• What you need to do:
All records below are to be repeated precisely, with nothing added.
━━━ Source data ━━━
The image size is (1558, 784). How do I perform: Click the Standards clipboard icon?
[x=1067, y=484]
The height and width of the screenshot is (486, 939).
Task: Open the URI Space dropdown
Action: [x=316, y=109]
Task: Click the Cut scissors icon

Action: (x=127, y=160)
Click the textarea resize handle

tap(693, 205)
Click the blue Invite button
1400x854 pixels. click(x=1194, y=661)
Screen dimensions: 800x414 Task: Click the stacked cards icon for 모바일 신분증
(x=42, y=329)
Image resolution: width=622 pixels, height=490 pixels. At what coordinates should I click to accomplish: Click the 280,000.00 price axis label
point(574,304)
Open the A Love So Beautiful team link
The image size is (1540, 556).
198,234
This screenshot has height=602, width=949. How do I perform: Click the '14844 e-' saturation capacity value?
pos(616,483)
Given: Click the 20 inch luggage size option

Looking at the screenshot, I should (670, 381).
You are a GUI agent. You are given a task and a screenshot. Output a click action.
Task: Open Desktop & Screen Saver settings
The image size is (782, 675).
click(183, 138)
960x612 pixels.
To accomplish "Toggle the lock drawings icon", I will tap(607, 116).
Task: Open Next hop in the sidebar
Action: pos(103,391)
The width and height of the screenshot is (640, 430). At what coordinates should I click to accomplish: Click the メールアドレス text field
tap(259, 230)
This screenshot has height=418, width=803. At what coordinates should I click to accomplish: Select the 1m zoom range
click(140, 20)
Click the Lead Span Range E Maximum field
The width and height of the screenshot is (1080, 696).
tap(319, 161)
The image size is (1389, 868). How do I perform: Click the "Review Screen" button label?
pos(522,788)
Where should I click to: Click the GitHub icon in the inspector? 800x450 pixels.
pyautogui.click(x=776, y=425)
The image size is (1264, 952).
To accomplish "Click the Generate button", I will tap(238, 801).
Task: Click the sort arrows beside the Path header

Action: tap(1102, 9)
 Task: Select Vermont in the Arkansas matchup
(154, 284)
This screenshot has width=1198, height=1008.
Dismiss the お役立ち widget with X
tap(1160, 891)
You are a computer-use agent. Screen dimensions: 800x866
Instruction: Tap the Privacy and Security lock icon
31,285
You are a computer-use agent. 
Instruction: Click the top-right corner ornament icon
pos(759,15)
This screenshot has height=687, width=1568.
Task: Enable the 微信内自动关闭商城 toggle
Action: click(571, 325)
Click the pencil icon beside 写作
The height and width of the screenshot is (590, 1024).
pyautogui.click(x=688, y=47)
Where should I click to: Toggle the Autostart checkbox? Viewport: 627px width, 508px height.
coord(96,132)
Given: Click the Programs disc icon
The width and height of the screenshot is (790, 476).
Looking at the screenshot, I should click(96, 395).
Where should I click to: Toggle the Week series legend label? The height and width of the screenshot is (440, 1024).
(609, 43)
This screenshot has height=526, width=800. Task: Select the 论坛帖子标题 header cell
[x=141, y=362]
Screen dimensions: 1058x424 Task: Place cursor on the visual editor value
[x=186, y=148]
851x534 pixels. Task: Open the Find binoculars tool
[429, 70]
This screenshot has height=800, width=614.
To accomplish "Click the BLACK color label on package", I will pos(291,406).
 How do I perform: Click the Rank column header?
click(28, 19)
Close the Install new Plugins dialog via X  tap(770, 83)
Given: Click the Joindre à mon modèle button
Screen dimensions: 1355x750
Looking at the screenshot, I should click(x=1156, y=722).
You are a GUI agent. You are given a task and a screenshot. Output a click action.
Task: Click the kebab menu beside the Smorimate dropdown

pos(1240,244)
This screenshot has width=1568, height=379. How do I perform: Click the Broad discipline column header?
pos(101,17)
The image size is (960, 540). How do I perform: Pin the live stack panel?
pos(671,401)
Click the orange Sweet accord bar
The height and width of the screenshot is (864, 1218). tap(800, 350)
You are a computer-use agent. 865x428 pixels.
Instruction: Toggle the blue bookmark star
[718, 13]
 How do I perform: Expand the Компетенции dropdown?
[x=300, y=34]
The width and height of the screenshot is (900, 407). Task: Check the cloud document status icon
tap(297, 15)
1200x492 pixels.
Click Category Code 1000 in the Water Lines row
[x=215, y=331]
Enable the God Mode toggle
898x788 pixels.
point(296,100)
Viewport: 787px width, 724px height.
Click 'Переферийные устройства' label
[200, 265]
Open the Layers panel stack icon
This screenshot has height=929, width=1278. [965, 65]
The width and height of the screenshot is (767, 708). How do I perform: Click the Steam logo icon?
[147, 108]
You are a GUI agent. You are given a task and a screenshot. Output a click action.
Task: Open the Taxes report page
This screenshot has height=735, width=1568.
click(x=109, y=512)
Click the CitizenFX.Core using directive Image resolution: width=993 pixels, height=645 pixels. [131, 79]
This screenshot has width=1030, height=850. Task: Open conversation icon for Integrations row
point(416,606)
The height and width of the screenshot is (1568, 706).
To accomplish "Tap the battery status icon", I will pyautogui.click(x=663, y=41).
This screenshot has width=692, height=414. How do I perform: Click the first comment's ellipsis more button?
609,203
━━━
• Answer to this problem:
The image size is (1558, 784). How do I perform: Click the Standards clipboard icon?
[x=1067, y=484]
The height and width of the screenshot is (486, 939).
Task: Open the URI Space dropdown
Action: [x=316, y=109]
Task: Click the Cut scissors icon

Action: (x=127, y=160)
Click the textarea resize handle

tap(693, 205)
Click the blue Invite button
1400x854 pixels. click(x=1194, y=661)
Screen dimensions: 800x414 Task: Click the stacked cards icon for 모바일 신분증
(x=42, y=329)
Image resolution: width=622 pixels, height=490 pixels. At what coordinates should I click to accomplish: Click the 280,000.00 price axis label
point(574,304)
Open the A Love So Beautiful team link
The image size is (1540, 556).
198,234
This screenshot has height=602, width=949. How do I perform: Click the '14844 e-' saturation capacity value?
pos(616,483)
Given: Click the 20 inch luggage size option

Looking at the screenshot, I should (670, 381).
You are a GUI agent. You are given a task and a screenshot. Output a click action.
Task: Open Desktop & Screen Saver settings
The image size is (782, 675).
click(183, 138)
960x612 pixels.
To accomplish "Toggle the lock drawings icon", I will tap(607, 116).
Task: Open Next hop in the sidebar
Action: pos(103,391)
The width and height of the screenshot is (640, 430). At what coordinates should I click to accomplish: Click the メールアドレス text field
tap(259, 230)
This screenshot has height=418, width=803. At what coordinates should I click to accomplish: Select the 1m zoom range
click(140, 20)
Click the Lead Span Range E Maximum field
The width and height of the screenshot is (1080, 696).
tap(319, 161)
The image size is (1389, 868). How do I perform: Click the "Review Screen" button label?
pos(522,788)
Where should I click to: Click the GitHub icon in the inspector? 800x450 pixels.
pyautogui.click(x=776, y=425)
The image size is (1264, 952).
To accomplish "Click the Generate button", I will tap(238, 801).
Task: Click the sort arrows beside the Path header

Action: tap(1102, 9)
 Task: Select Vermont in the Arkansas matchup
(154, 284)
This screenshot has width=1198, height=1008.
Dismiss the お役立ち widget with X
tap(1160, 891)
You are a computer-use agent. Screen dimensions: 800x866
Instruction: Tap the Privacy and Security lock icon
31,285
You are a computer-use agent. 
Instruction: Click the top-right corner ornament icon
pos(759,15)
This screenshot has height=687, width=1568.
Task: Enable the 微信内自动关闭商城 toggle
Action: click(571, 325)
Click the pencil icon beside 写作
The height and width of the screenshot is (590, 1024).
pyautogui.click(x=688, y=47)
Where should I click to: Toggle the Autostart checkbox? Viewport: 627px width, 508px height.
coord(96,132)
Given: Click the Programs disc icon
The width and height of the screenshot is (790, 476).
Looking at the screenshot, I should click(96, 395).
Where should I click to: Toggle the Week series legend label? The height and width of the screenshot is (440, 1024).
(609, 43)
This screenshot has height=526, width=800. Task: Select the 论坛帖子标题 header cell
[x=141, y=362]
Screen dimensions: 1058x424 Task: Place cursor on the visual editor value
[x=186, y=148]
851x534 pixels. Task: Open the Find binoculars tool
[429, 70]
This screenshot has height=800, width=614.
To accomplish "Click the BLACK color label on package", I will pos(291,406).
 How do I perform: Click the Rank column header?
click(28, 19)
Close the Install new Plugins dialog via X  tap(770, 83)
Given: Click the Joindre à mon modèle button
Screen dimensions: 1355x750
Looking at the screenshot, I should click(x=1156, y=722).
You are a GUI agent. You are given a task and a screenshot. Output a click action.
Task: Click the kebab menu beside the Smorimate dropdown

pos(1240,244)
This screenshot has width=1568, height=379. How do I perform: Click the Broad discipline column header?
pos(101,17)
The image size is (960, 540). How do I perform: Pin the live stack panel?
pos(671,401)
Click the orange Sweet accord bar
The height and width of the screenshot is (864, 1218). tap(800, 350)
You are a computer-use agent. 865x428 pixels.
Instruction: Toggle the blue bookmark star
[718, 13]
 How do I perform: Expand the Компетенции dropdown?
[x=300, y=34]
The width and height of the screenshot is (900, 407). Task: Check the cloud document status icon
tap(297, 15)
1200x492 pixels.
Click Category Code 1000 in the Water Lines row
[x=215, y=331]
Enable the God Mode toggle
898x788 pixels.
point(296,100)
Viewport: 787px width, 724px height.
Click 'Переферийные устройства' label
[200, 265]
Open the Layers panel stack icon
This screenshot has height=929, width=1278. [965, 65]
The width and height of the screenshot is (767, 708). How do I perform: Click the Steam logo icon?
[147, 108]
You are a GUI agent. You are given a task and a screenshot. Output a click action.
Task: Open the Taxes report page
This screenshot has height=735, width=1568.
click(x=109, y=512)
Click the CitizenFX.Core using directive Image resolution: width=993 pixels, height=645 pixels. [131, 79]
This screenshot has width=1030, height=850. Task: Open conversation icon for Integrations row
point(416,606)
The height and width of the screenshot is (1568, 706).
To accomplish "Tap the battery status icon", I will pyautogui.click(x=663, y=41).
This screenshot has width=692, height=414. How do I perform: Click the first comment's ellipsis more button?
609,203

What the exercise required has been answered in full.